Each week we’ll uncover some unusual and (hopefully) interesting facts about the city. This week we take on the first Hotel Vancouver.
1. It was built for C.P.R. passengers
The Canadian Pacific Railway (C.P.R.) opened the first Hotel Vancouver in 1888 as a compliment to the successful opening of the city’s new railway the year prior. It was meant for weary train passengers who would arrive just steps away at the Granville St station.
2. Vancouverites did NOT like the design
One year before completion, local newspaper The Ledge, suggested that the Hotel Vancouver's architectural renderings resembled "a compound of a decayed grist-mill with bits of the bastile and the tower of London added", and that the design was a "monument of external ugliness".
When speaking to the designer, C.P.R. president William Cornelius Van Horne commented. “so you’re the damn fool who spoilt the building with all those little windows”. Not a great start for the city's largest hotel...
3. Van Horne imagined a string of grand hotels across Canada
The Hotel Vancouver opened on May 16, 1888, followed by a similar hotel in Banff, AB just two weeks later. The hotels were meant to tempt Canadians with the idea of riding the C.P.R. railway across the country.
4. Vancouverites also did not like the location
Despite being in what is now the centre of the city, the 60-room hotel was deemed “out of the way”, because of its distance from the city centre (present day Gastown). The hotel sat surrounded by forests and brush. It was located on Georgia and Granville St.

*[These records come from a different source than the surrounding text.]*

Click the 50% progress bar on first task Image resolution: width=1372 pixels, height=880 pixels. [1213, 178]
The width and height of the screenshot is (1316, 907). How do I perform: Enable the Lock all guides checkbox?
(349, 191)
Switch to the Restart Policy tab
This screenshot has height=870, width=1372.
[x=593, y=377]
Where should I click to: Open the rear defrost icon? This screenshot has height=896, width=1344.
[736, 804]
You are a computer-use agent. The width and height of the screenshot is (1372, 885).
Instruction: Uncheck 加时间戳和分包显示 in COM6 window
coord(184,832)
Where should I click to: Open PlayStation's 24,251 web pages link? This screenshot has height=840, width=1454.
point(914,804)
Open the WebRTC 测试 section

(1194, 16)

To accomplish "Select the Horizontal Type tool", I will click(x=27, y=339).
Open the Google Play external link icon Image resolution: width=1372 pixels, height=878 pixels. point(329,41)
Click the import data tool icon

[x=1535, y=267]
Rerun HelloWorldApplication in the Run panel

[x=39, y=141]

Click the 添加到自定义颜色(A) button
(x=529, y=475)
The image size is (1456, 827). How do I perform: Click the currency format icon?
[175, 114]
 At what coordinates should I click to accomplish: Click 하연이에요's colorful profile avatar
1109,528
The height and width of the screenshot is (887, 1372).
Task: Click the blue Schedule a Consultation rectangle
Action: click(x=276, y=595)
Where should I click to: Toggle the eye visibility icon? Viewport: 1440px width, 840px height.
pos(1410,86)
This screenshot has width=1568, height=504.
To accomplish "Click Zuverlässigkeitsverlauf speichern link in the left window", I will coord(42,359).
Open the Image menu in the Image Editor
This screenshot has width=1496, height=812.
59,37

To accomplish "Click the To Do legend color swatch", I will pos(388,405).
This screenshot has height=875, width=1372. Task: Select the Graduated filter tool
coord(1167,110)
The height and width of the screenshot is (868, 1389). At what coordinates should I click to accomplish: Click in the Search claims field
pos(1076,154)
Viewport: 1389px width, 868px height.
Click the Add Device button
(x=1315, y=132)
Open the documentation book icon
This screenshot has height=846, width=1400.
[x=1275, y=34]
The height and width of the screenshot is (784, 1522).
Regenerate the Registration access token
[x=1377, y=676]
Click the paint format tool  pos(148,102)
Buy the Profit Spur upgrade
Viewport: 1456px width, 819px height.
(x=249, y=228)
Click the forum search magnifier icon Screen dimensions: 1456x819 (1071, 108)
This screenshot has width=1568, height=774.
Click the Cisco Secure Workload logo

5. It was so successful that it had to be replaced
With Vancouver's economy booming, the C.P.R. welcomed thousands of new tourists and workers to Vancouver. In 1916, the C.P.R. replaced the Hotel Vancouver with its second incarnation, which was much grander in both capacity and design. The Italian Renaissance style building was passed onto the Canadian Pacific Railway and eventually demolished in 1949.